> What this exercise asks:
- A) Copy the dog-jacket passage below from "Imagine you’re taking" up to and including "on the Russians.", switching "grizzly bear" to "mountain lion".
- B) Answer these questions using the dog-jacket passage below.
(i) What size jackets do both dogs need?
(ii) What is option (c)?
(iii) Who does the passage say is relied on to get astronauts into orbit?
- C) Summarize the dog-jacket passage below in two sentences.

> Page text:
>> Begin

Imagine you’re taking two dogs to the mountains for the weekend.  It might snow, and you want your dogs to have a jacket in case they duel a grizzly bear and need to keep warm.  Both your dogs need medium sized jackets.  Do you:

a) Make sure you have two medium jackets, and if not, buy one or two

b) Not bother to check at all and hope it somehow all works out

c) Panic

d) Ask your dogs for money

e) Skip your mountain trip and sit on your floor playing with your dogs as you drink beer

Most normal people would choose option (a).  But apparently not NASA, you know, those people who are geniuses and make things go into space.  Last week NASA announced that it would have it’s first all female spacewalk.  Because apparently these diversity things matter to NASA when it currently doesn’t have a functional space vehicle with which to get it’s astronauts into orbit so we rely on the Russians.

>> End

> Entries supplied:
>> Begin

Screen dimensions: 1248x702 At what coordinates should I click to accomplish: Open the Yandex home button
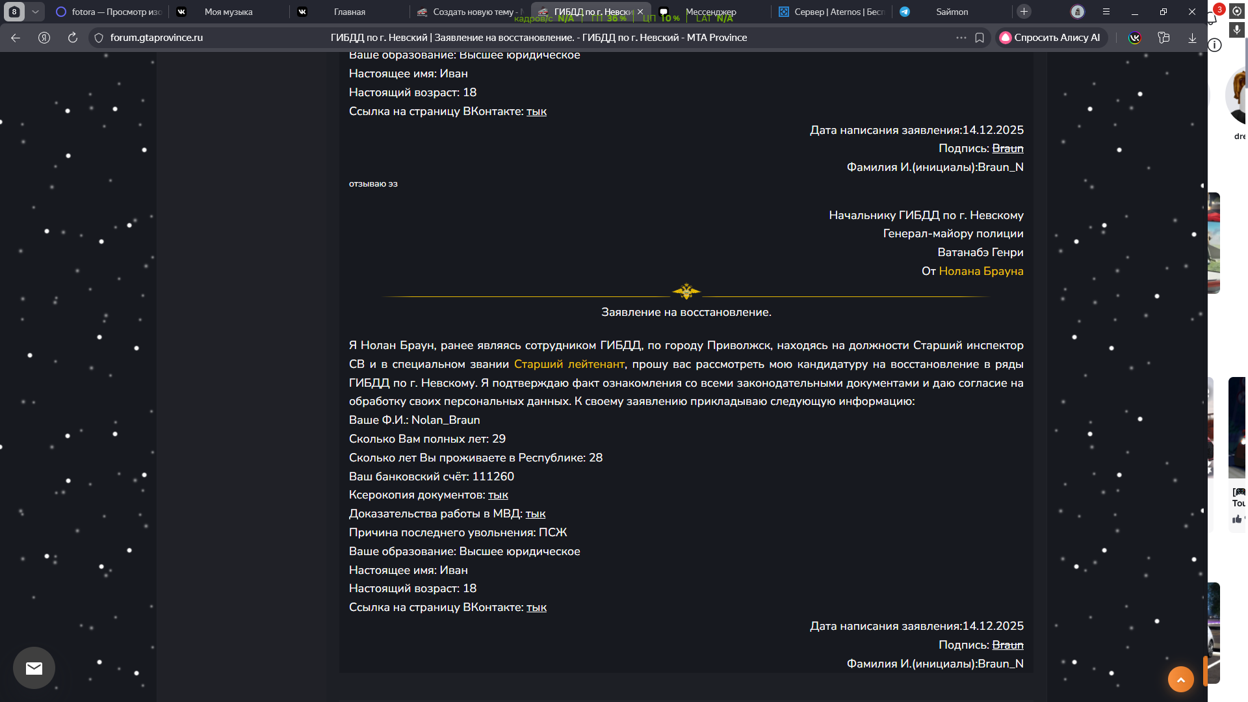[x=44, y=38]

>> End
>> Begin

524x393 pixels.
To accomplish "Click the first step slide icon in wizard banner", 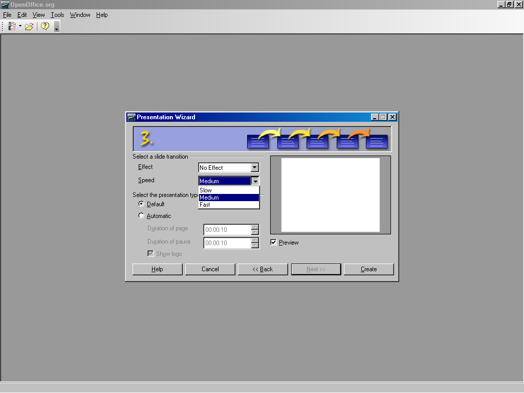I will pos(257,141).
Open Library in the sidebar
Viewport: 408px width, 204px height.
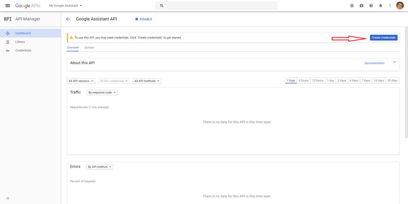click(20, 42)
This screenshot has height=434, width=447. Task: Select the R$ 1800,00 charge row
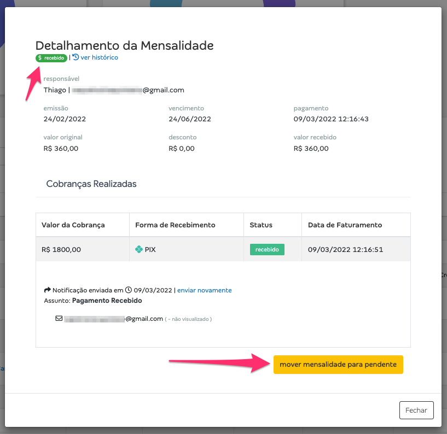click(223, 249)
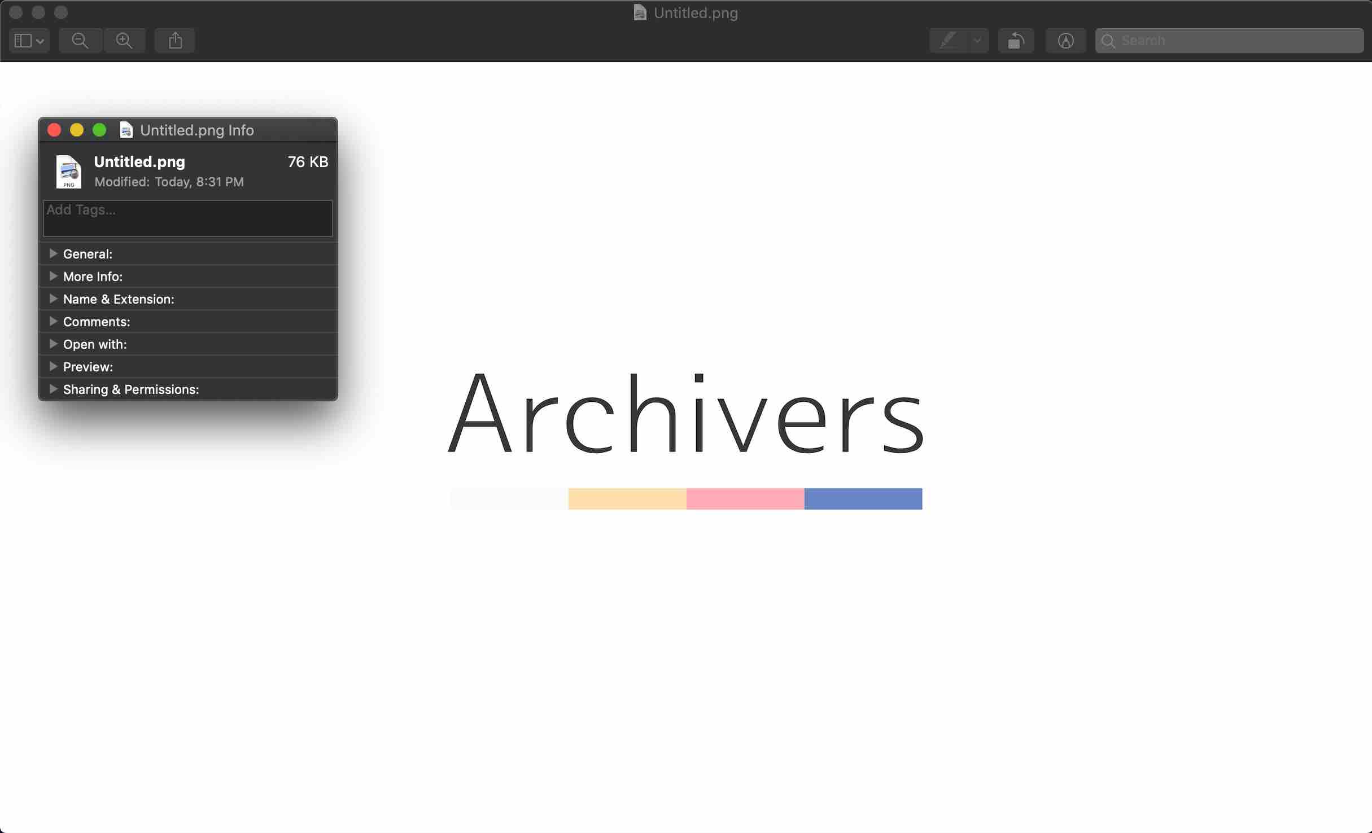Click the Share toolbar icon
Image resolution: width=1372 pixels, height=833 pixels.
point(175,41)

>> End
>> Begin

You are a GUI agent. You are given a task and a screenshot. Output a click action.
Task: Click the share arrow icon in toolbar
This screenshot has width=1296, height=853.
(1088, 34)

>> End

> Problem solutions:
- A)
Imagine you’re taking two dogs to the mountains for the weekend.  It might snow, and you want your dogs to have a jacket in case they duel a mountain lion and need to keep warm.  Both your dogs need medium sized jackets.  Do you:

a) Make sure you have two medium jackets, and if not, buy one or two

b) Not bother to check at all and hope it somehow all works out

c) Panic

d) Ask your dogs for money

e) Skip your mountain trip and sit on your floor playing with your dogs as you drink beer

Most normal people would choose option (a).  But apparently not NASA, you know, those people who are geniuses and make things go into space.  Last week NASA announced that it would have it’s first all female spacewalk.  Because apparently these diversity things matter to NASA when it currently doesn’t have a functional space vehicle with which to get it’s astronauts into orbit so we rely on the Russians.

- B)
(i) Medium
(ii) Panic
(iii) The Russians

- C) The passage imagines taking two dogs that both need medium jackets to the mountains for a snowy weekend, lists five ways to prepare, and says most normal people would make sure they have two medium jackets. It then says NASA announced its first all-female spacewalk even though it lacks a functional space vehicle to get its astronauts into orbit and relies on the Russians.